The fentanyl-laced lollipop illustrates the double-edge sword of opiates. Invented to deliver palatable pain relief to cancer patients, the sweet combined with a powerful and addictive opiate eventually found its way out of the hospital and into the general population. Fentanyl, a synthetic opioid, is up to 100 times more powerful than morphine and 50 times more potent than heroin. A few grains of a new street version can kill a user.
No community has been spared, and no one is seemingly immune to these drugs — most of them legal — that have frightening addictive powers. Opioid-related addiction and deaths are also very real occurrences in the Jewish community, which like everyone else is struggling to manage a problem that has swept up middle-aged adults as well as teens.
The statistics are staggering: An estimated 64,000 people died in 2016, up a reported 19 percent from the year before. Drug overdoses are now the leading cause of death among Americans under 50. This is what a public health
emergency looks like.
With the stakes so high, we support the efforts of the attorneys general of 10 states who are suing pharmaceutical companies that make opioids. Other states are investigating the marketing and sales practices of drug makers. Drug companies point out that federal regulators have approved their products. But they get no sympathy from Mike Moore, Mississippi’s attorney general in the 1990s, who led states in a lawsuit against Big Tobacco and won.
“What they did was they lied about the addictive nature of these drugs just like the tobacco industry did,” he told NPR. Drug manufacturer “Purdue said that there was a less than 1 percent chance of getting addicted by taking their OxyContin under a doctor’s care.”
In the area of public policy, officials should look for instances of overprescribing, such as the common occurrence of a postpartum mother leaving the hospital with a prescription for a 30-day supply of opioids. What typically happens is that patients who are hooked when their prescriptions run out will look for cheaper alternatives, leading them to fentanyl or heroin. There is a clear and documented pattern to this dangerous progression.
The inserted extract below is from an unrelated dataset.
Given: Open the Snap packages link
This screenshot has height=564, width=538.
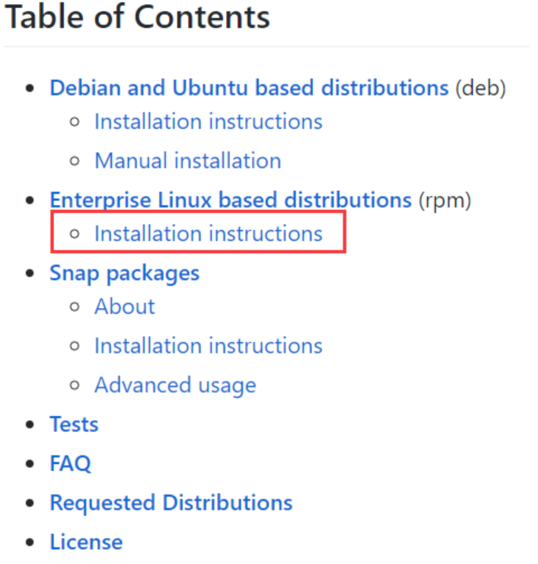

Given the seriousness of the crisis, it comes as a relief that Rep. Tom Marino (R-Pa.) withdrew from consideration for drug czar. The accusations against him — that he sponsored legislation to hinder the Drug Enforcement Administration in its fight against the opioid crisis — if true, are deeply troubling.
We’ve previously called for treatment and prevention as remedies for the opioid crisis, rather than criminalization. But we still need meaningful education and guidance about the ravaging effects of addiction. This is a crisis that needs to be fought on multiple fronts. And the drug companies should help pay for the remedies. Like the tobacco companies who misleadingly described their product as safe and non-addictive, Big Pharma must no longer be allowed to trade people’s lives for profits.